I love the idea of earth medicines as opposed to Eastern
medicine or Western medicine.
Every time I’ve brought that up, a light bulb goes off in
people’s minds—especially people that are indigenous to the
Southwest. It’s like my Auntie Mona wrote in the forward
of my book: “If you’re out in space, you don’t see our borders. You see the Earth.” That makes sense to me, because
indigenous cultures all over the world have practiced some
type of earth medicine and still do. So, it feels uncomfortable for me to cut the world in half: to say this is Eastern and
this is Western. It feels just as important to me that I carry
on my traditions. And I love thinking that there’s someone
just like me, who may be living in India or Egypt, and they’re
carrying on their own family’s earth medicines.
You also borrow from Ayurveda and other indigenous
practices around the world. How did that start?
I was 13 when the responsibility fell into my lap to start
cooking for my family, and already many of them were diag-
nosed with diabetes and what we now consider food-related
illnesses. We ate a lot of traditional foods, but that was
overshadowed by the standard American diet (SAD), and I
just knew that I could make things that were more helpful—
that food is medicine. I first learned to cook from extended
family members back home in New Mexico, but I also
watched PBS and checked out lot of books from the public
library. I never felt like I had to cook only Mexican food or
foods of the Southwest. I made Moroccan food and Japanese
food. I made all of these different things because they were
interesting to me. That’s where my journey started.
Gradually I started looking at indigenous foods and
medicines as a whole and saw that earth medicines are
grounded and rooted in the same modalities. Even though
the teachings may be a bit different because of where people
live or because they’re rooted in religions, it still felt like
they all come from a similar place. People everywhere use
the sun for therapies and water for purification. There are
different rituals and different ways of using the elements,
but they’re really very, very similar.
I do a lot of speaking on holistic wellness and often say
that curanderismo is about working with body, mind, and
heart. That’s indigenous living. Holistic living is indigenous
living. And indigenous living is working with all of the earth
medicines. To me, it just makes sense to be a body worker
and also to work with energy and to listen to people and let them express their emotions and encourage them to stay hydrated and to eat high-frequency foods—all things
that are going to benefit them. That’s indigenous living, no
matter where you are.
Your list of kitchen supplies for recipes and rituals is very simple.
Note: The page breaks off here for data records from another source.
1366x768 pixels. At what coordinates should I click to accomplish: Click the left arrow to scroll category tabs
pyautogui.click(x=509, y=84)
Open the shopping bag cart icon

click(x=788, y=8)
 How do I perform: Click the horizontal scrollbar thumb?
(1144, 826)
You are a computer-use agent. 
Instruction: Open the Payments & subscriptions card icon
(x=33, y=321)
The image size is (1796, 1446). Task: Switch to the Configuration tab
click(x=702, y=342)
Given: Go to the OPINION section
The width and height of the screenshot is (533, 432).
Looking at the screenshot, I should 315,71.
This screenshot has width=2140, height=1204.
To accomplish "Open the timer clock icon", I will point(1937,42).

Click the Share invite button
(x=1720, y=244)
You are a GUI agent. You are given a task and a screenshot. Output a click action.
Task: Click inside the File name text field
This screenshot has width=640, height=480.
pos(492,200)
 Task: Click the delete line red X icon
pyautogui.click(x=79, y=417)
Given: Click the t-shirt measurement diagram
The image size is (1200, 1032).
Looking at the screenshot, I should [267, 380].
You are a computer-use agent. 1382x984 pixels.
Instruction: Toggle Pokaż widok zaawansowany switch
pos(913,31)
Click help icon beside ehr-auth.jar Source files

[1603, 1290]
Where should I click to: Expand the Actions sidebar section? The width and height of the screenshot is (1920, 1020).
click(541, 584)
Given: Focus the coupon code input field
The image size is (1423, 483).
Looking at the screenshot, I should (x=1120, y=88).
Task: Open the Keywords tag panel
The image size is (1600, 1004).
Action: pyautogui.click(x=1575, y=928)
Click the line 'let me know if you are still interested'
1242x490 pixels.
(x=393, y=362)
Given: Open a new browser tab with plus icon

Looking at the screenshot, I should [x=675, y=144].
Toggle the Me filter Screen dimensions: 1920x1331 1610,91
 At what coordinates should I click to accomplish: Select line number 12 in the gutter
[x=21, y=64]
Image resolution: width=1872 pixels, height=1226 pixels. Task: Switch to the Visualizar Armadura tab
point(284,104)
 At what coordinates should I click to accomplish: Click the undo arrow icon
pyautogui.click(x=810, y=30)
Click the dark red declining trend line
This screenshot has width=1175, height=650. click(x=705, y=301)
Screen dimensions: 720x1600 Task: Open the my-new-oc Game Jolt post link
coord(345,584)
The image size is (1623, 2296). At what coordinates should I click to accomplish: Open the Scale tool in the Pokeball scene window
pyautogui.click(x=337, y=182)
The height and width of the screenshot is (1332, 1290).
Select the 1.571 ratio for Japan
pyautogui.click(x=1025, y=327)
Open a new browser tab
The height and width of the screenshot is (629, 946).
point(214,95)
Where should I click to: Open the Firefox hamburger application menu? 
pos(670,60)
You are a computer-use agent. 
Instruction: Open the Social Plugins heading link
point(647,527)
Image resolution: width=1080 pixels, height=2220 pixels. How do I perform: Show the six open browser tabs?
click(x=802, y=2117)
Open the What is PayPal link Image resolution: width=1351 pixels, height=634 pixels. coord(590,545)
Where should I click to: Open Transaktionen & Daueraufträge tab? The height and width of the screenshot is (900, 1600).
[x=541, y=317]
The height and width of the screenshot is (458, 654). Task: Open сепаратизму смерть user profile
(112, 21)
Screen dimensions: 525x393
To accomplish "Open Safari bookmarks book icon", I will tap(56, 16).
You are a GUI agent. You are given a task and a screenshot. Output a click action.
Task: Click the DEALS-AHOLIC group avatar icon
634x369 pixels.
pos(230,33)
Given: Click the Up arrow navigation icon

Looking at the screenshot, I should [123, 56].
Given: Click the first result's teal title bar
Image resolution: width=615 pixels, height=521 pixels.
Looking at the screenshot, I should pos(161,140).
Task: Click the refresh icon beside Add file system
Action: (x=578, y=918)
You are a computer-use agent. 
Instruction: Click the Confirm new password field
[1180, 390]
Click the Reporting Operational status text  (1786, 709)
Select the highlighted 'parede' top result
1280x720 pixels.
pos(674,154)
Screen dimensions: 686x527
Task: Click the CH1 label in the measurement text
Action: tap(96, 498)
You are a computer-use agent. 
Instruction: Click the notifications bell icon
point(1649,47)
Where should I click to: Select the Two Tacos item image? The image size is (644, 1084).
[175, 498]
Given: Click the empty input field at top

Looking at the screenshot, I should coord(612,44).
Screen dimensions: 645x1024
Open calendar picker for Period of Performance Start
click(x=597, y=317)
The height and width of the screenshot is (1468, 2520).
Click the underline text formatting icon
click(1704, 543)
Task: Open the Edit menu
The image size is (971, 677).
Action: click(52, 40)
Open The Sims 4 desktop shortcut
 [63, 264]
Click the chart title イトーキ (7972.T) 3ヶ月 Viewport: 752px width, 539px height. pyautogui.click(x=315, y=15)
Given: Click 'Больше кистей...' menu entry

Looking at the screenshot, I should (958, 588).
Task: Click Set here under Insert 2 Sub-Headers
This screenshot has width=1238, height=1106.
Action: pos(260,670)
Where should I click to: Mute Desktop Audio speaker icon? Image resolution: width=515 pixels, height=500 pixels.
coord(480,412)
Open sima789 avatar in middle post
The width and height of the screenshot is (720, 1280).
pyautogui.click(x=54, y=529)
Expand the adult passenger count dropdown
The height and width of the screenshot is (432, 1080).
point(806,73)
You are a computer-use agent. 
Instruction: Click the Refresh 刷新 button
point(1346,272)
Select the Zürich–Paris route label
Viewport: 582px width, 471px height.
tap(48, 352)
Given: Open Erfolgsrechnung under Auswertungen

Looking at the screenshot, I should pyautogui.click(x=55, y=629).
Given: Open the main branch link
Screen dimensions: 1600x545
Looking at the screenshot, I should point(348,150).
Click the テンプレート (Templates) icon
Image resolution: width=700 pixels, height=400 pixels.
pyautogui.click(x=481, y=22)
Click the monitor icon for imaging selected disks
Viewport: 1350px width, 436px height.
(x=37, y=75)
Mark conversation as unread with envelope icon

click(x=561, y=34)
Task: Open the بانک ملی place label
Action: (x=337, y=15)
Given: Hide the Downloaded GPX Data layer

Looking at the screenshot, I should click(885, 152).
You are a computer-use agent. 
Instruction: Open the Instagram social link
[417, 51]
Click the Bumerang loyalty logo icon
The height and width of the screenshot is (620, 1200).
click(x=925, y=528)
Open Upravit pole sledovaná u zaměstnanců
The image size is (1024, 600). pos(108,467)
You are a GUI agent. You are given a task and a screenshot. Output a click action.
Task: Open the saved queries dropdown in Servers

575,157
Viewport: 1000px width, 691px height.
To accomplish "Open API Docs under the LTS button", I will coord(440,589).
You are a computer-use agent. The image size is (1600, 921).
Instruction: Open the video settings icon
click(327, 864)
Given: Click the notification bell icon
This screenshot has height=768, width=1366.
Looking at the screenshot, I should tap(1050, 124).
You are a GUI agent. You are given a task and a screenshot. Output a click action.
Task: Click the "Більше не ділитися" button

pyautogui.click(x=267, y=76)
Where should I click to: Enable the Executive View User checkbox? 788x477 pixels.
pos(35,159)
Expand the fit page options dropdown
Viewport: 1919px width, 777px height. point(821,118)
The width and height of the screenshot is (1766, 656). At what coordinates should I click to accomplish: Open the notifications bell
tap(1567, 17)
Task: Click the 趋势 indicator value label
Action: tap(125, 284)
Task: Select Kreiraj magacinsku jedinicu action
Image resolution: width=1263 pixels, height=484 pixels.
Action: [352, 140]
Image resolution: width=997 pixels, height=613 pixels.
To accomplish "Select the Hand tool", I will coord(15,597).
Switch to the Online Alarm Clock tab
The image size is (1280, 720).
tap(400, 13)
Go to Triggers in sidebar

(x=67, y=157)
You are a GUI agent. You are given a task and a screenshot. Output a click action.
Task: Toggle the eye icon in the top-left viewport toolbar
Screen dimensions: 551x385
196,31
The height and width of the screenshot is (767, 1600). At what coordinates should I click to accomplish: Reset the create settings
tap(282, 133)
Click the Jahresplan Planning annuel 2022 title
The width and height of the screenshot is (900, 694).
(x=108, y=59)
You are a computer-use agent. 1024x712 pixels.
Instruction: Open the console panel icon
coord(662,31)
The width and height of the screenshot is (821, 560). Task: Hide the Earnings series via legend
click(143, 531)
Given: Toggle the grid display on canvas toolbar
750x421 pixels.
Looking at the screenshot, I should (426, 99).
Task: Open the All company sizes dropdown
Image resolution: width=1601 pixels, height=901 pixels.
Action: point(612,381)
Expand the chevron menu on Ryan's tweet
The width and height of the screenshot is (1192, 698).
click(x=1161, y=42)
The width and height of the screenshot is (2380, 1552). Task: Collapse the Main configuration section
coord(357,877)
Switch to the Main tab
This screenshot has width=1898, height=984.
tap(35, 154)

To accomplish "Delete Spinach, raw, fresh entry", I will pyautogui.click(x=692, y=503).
What you need is very simple. It’s also about being as local as
possible. And eating seasonally, which sounds like it should
be so easy, but I think it’s also hard for people because they
don’t even know what’s in season because we have so many
foods that are coming from around the world. I never put
anybody on a diet, but I do encourage people to eat more intuitively—which is about becoming attuned to where you are.
I don’t believe that we are stewards for the world. I think
that the world is taking care of us: The earth is taking care
of us. I believe that many people are feeling disconnected,
and I want to help people get their footing back and get
Where do your recipes come from? Are they your own creations?
Many are my own creations from trial and error. I love things
that are colorful. I love things that are extremely simple. I
don’t like things that feel intimidating for people. Some of
the body-care recipes come from trying to figure out how to make something that’s familiar to people without the
chemicals. For instance, Fierce Tigress Balm is my rendition of Tiger Balm. I loved Tiger Balm, but I didn’t want the
petroleum products. I make my own version with beeswax.
What is the way for an urban dweller to adopt earth medicine practices?
Even if you live in an apartment or a condo, it’s still about
connecting daily to the earth. If you can’t have a garden, then
make sure you have plants in your house that you care for. It’s
about opening your windows when weather permits. I find it
so intriguing that so many people never open their windows
and let in fresh air. It’s about learning what’s around you.
There are rivers and lakes and springs around every urban
area, but many people never leave their city. I can’t imagine
not being outside at some point in the day. I love, love, love to
pick plants and have them inside the house. I love to see what
is ready for foraging. I do my best to eat at least one ancestral
food a day that I’ve foraged or bought locally. It might be
making sure I have blue corn that day or red chili that day—
something that keeps me grounded.
I guess if there’s one thing I want to share from the book
it’s to trust the process and to connect with your ancestors
every single day. If that’s not part of your tradition, then
honor what your tradition is. But for me, I truly believe that
the ancestors are all around me, all the time, and they’re
encouraging me and bringing different people into my life.
There was a lot of trauma in our life as indigenous people. But
now I really feel blessed, like they’re helping so many of us
rise up and share different things that our world really does
need right now. I’m just allowing it to happen.